Excerpted records =
.....

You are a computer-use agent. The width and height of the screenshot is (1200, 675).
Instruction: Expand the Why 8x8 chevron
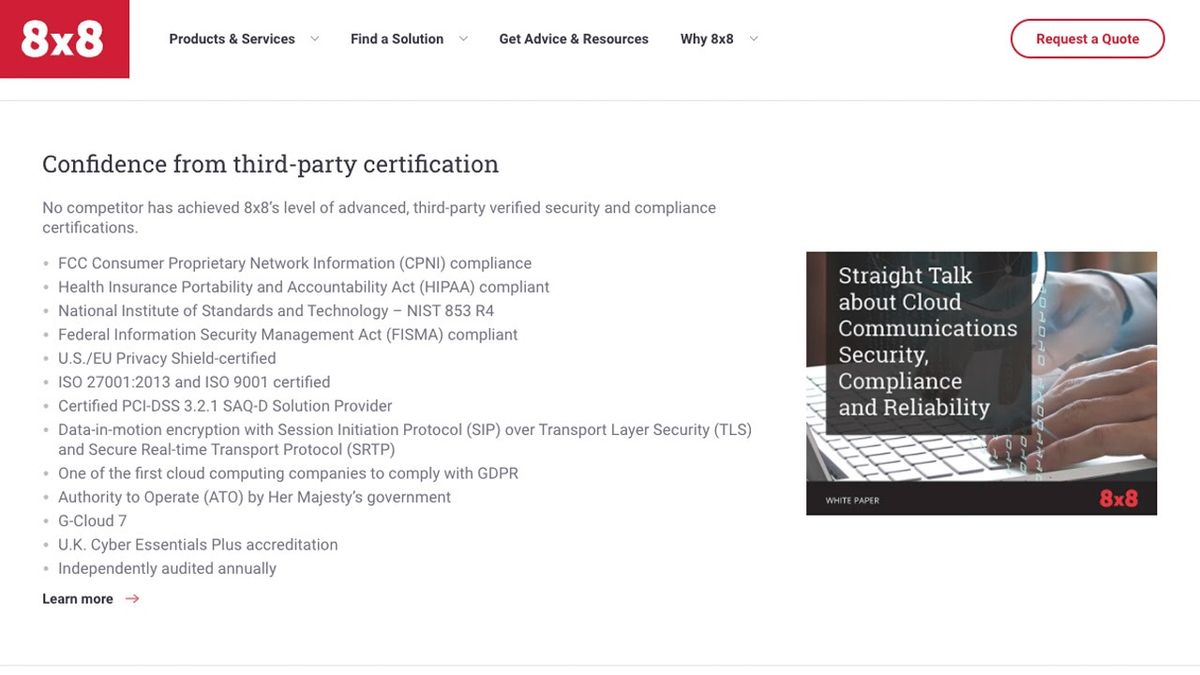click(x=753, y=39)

.....

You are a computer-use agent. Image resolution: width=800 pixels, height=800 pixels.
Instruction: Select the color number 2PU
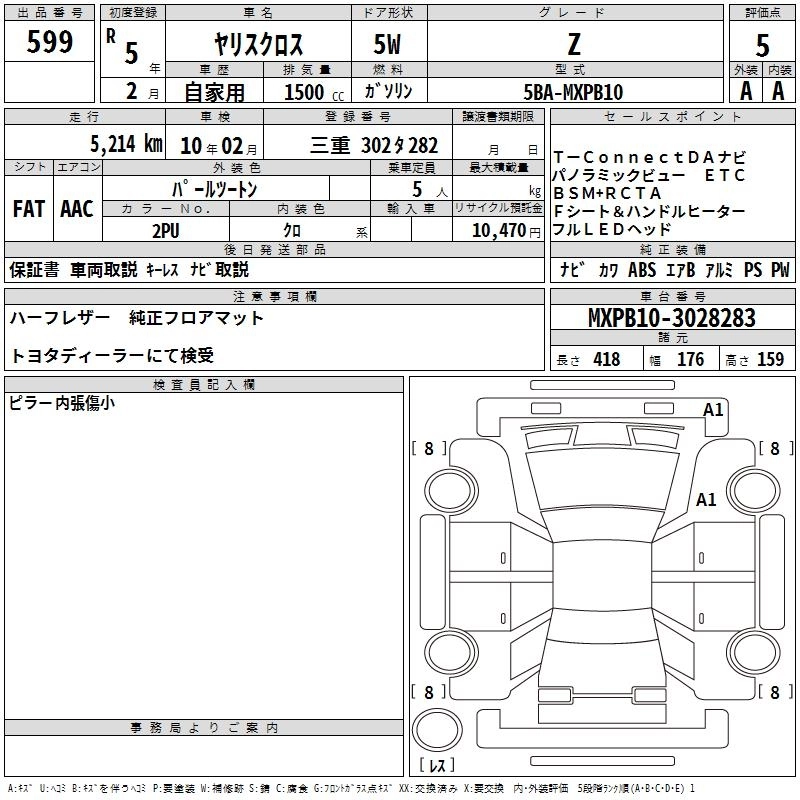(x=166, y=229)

.....

Copy out the entries word for word from the line with "You are a computer-use agent. Image" to the line with "(x=166, y=229)", both included, and leave the pictures out.

Task solution =
You are a computer-use agent. Image resolution: width=800 pixels, height=800 pixels.
Instruction: Select the color number 2PU
(x=166, y=229)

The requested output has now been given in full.